▸ EXERCISE INSTRUCTIONS: Go through the records and count every line that holds "this". Only the number belongs in the reply.

▸ DATA LISTING:
*** Block opens ***
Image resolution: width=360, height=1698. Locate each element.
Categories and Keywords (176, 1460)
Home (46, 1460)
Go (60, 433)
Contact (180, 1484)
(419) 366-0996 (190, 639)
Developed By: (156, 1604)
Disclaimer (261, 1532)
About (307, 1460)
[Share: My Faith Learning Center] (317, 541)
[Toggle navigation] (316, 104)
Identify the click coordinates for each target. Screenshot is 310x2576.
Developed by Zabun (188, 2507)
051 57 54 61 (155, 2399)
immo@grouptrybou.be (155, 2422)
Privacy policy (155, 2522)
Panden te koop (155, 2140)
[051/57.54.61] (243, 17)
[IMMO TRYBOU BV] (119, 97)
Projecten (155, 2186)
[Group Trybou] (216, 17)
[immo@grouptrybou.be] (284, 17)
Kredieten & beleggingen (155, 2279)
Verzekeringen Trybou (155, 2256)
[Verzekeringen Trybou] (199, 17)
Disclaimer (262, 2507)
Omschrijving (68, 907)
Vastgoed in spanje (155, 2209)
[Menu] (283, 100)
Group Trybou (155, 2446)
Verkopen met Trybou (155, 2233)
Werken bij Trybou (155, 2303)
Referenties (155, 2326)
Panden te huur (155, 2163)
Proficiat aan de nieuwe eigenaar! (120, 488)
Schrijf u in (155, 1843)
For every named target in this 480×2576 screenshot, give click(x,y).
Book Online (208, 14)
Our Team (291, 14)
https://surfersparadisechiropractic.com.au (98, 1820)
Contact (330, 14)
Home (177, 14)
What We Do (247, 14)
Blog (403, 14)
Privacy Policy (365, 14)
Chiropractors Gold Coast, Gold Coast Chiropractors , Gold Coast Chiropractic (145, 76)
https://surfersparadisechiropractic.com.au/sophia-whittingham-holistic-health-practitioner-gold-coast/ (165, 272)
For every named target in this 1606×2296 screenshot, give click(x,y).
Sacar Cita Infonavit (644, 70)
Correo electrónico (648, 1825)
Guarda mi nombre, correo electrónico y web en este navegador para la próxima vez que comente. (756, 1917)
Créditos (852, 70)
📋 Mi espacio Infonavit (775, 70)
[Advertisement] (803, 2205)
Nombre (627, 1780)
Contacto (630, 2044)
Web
*** Block closes ***
▸ TASK ANSWER: 2